Quand je marche dans la vallée de l’Artibonite
Haïti, géographiquement, c’est 27 750 km2 reparties en 10 départements. Chaque département a ses cotations et ses potentialités. En termes de superficie et de population, l’Artibonite, dont la production rizicole a fait la célébrité, est l’un des plus vastes. Si ce n’est pas le plus grand ?
Avec ces 5 arrondissements divisés en 15 communes, il représente l’une des plus importantes régions de la République sur le plan socio-historique. On y retrouve entre autres la ville des Gonaïves (Cité de l’Indépendance), la maison de Claire Heureuse et de Jean Jacques Dessalines à Marchand Dessalines, le Fort de la Crête à Pierrot et le Palais 365 portes à Petite Rivière de l’Artibonite…les vestiges historiques sont partout ici.
Cependant, depuis quelques temps, le département, à l’instar de certaines autres parties du pays, semble être victime du regard « kite’l mache » (méprisant) des autorités, qui ne savent toujours pas de quoi faire leurs priorités.
Les réserves agricoles de la plaine ne sont plus les mêmes. Les potentialités touristiques sont laissées au mépris. Les ressources naturelles sont loin d’être exploitées. D’où me viennent certaines inquiétudes, quand je promène dans la vallée de l’Artibonite:
Quand je marche dans la vallée de l’Artibonite, de Saint-Marc aux Gonaïves, passagers et chauffeurs ne peuvent pas trop se plaindre pour le trajet. Le tronçon est de bonne qualité. Mais, il n’y a pas même un poste de police de circulation sur la route nationale #1. Route nationale #1, j’ai bien dit hein. Les conducteurs roulent au gré de leur urgence.
Quand je marche dans la vallée de l’Artibonite, je suis désolé de voir que la couverture végétale est considérablement réduite. Les sommets des montagnes perdent leur beauté verdoyante. Souffrant de calvitie, les montagnes ne servent presque plus à la production de cacao, du café…Elles sont livrées à la solitude. Donc, le paysage n’est plus reposé dans de verts pâturages.
Quand je marche dans la vallée de l’Artibonite, à quelques pas de la Cité de l’Indépendance, j’observe que la « Savane désolée » pleure encore. Elle n’est jamais mise en valeur. Pourtant, ce vaste champ servirait bien à construire un stade de foot, un complexe sportif, un parc industriel…
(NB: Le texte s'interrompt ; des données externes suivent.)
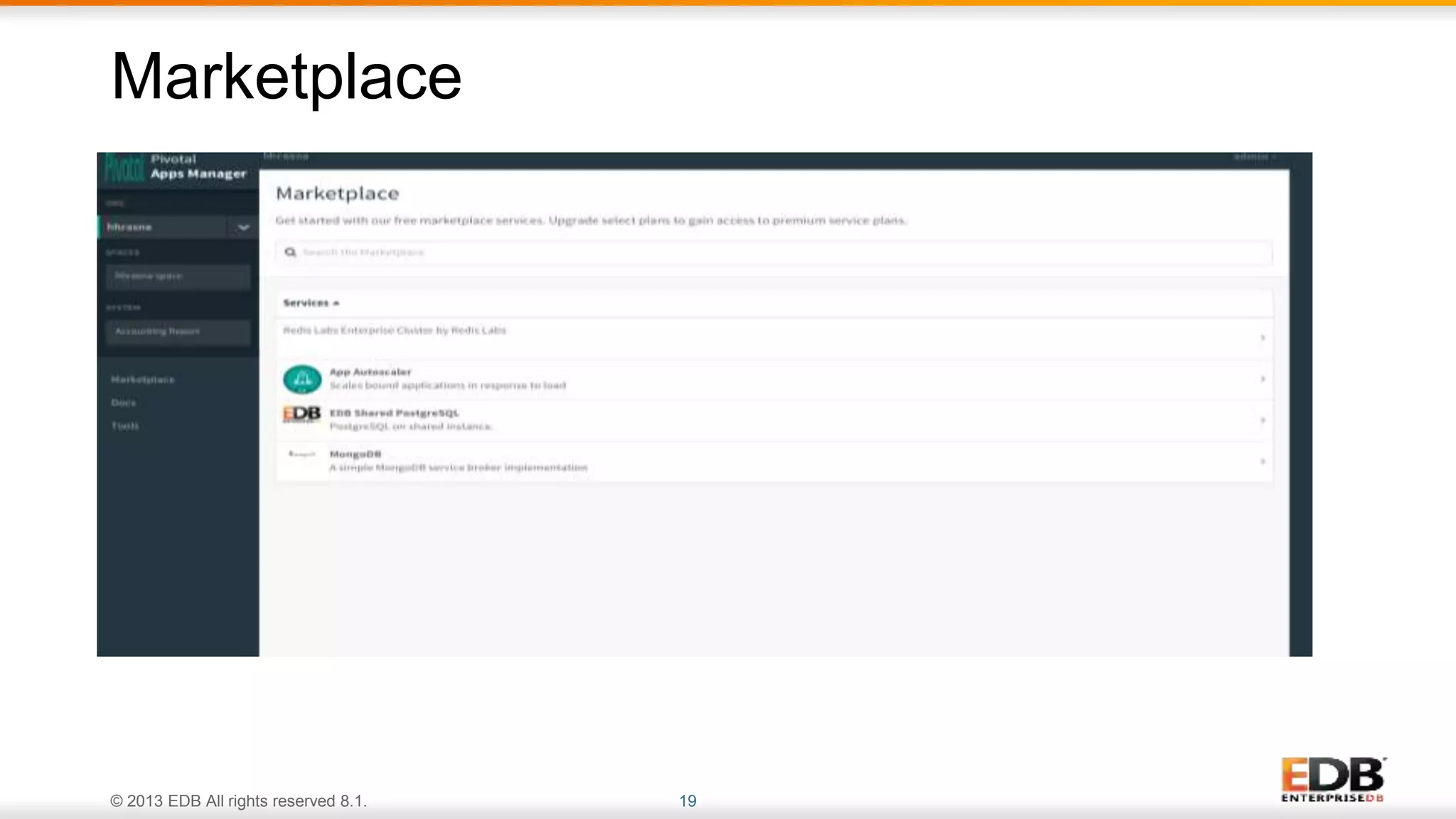Click the EnterpriseDB logo on the slide
Screen dimensions: 1456x819
point(1333,780)
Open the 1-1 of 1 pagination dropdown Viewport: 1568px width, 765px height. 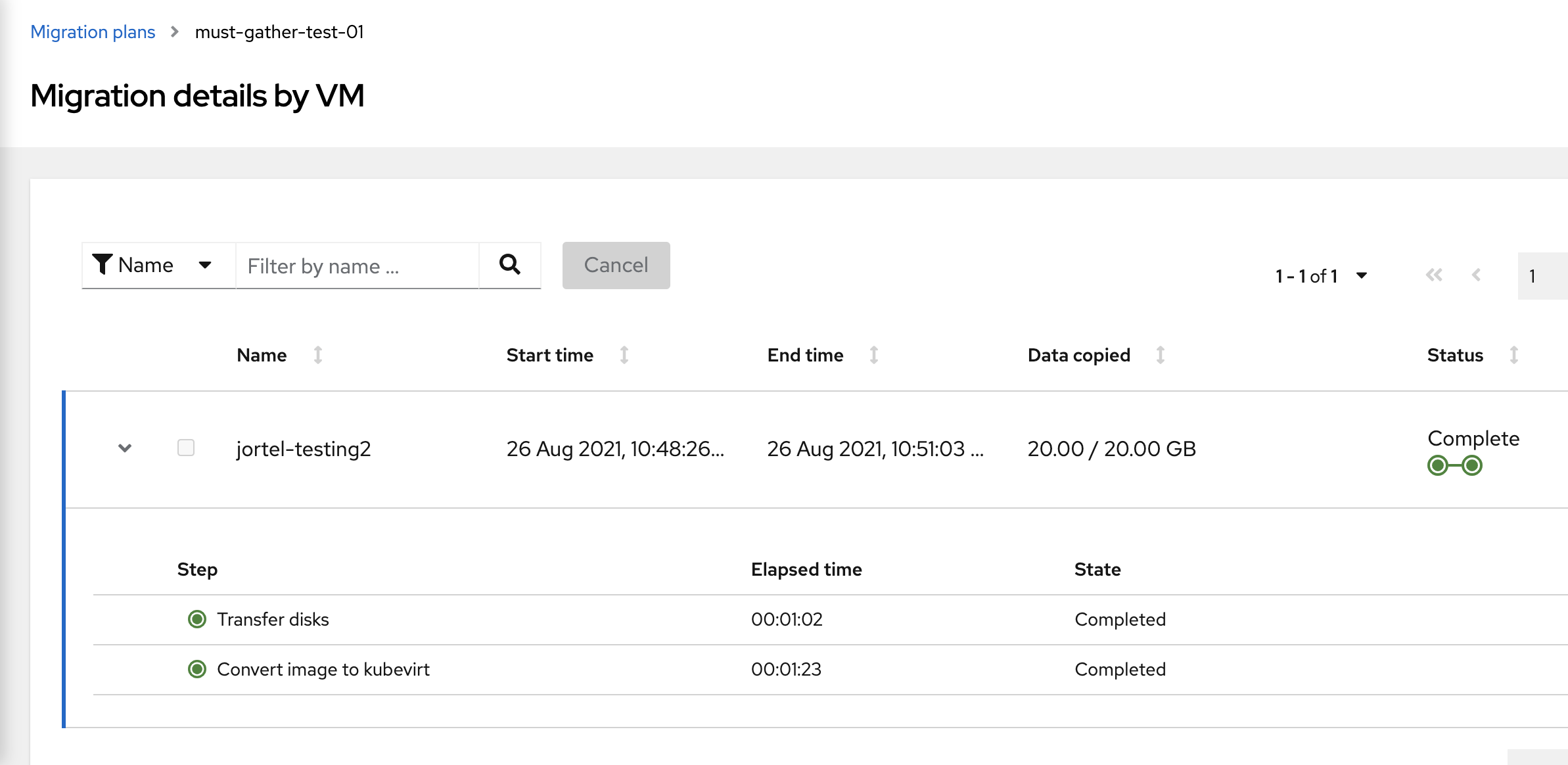(1360, 275)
Quand je marche dans la vallée de l’Artibonite, les rivières, les collines dressent devant moi l’esthétique de l’inélégance. Elles sont joliment remplies d’herbes et de déchets. Y a une nécessité d’irrigation. La plaine souffre souvent d’un déficit hydrique, notamment dans les saisons de sécheresse. Les paysans, les cultivateurs sont donc livrés à eux-mêmes. Ils s’adonnent désespérément à des terres qui ne produisent presque plus.
Quand je marche dans la vallée de l’Artibonite, je suis peiné de voir que les rues, les trottoirs servent désormais de marchés improvisés. A Pierre Peyen, à Saint-Marc, à l’Estère, aux Gonaïves, c’est le même constat : les commerçantes et commerçants étalent leurs marchandises à la poussière du sol. Insalubrité garantie !
Quand je marche dans la vallée de l’Artibonite, je trouve que les gens ne se divorcent jamais des pratiques de la magie. Les carrefours sont toujours décorés de cruches, de petites chaises en paille, de bougies, d’assiettes…L’Artibonitien (Haïtien), même s’il se dit être chrétien protestant ou catholique, est un abonné des péristyles des hougans. Pour gagner une partie de foot, un combat de coq, un prêtre vodou doit être consulté. L’Artibonitien authentique ne prend rien à la futilité. Même une douleur aux pieds 🙂
Quand je marche dans la vallée de l’Artibonite, j’ai appris que les vieux conflits terriens divisent encore la grande famille artibonitienne. À Marchand Dessalines ou à Petite Rivière de l’Artibonite, les hectares de terre mal distribués sont susceptibles à faire sauter des maisonnettes en fumée, ôter la vie à des gens de manière gratuite.
Quand je marche dans la vallée de l’Artibonite, je me rends compte que l’électricité reste toujours un produit de luxe pour la grande partie de la population. Ça ne dit rien aux responsables de l’ED’H que les abonnés continuent à payer un service dont ils ne perçoivent presque pas l’odeur.
Quand je marche dans la vallée de l’Artibonite, j’ai vu et même trop vu. Il manque au département, cette politique de redressement socio-économique qui, bien évidemment doit s’appuyer sur la mise en valeur des ressources agricoles, des potentialités touristiques et historiques disponibles. Malheureusement, tel n’est pas encore la priorité des représentants régionaux.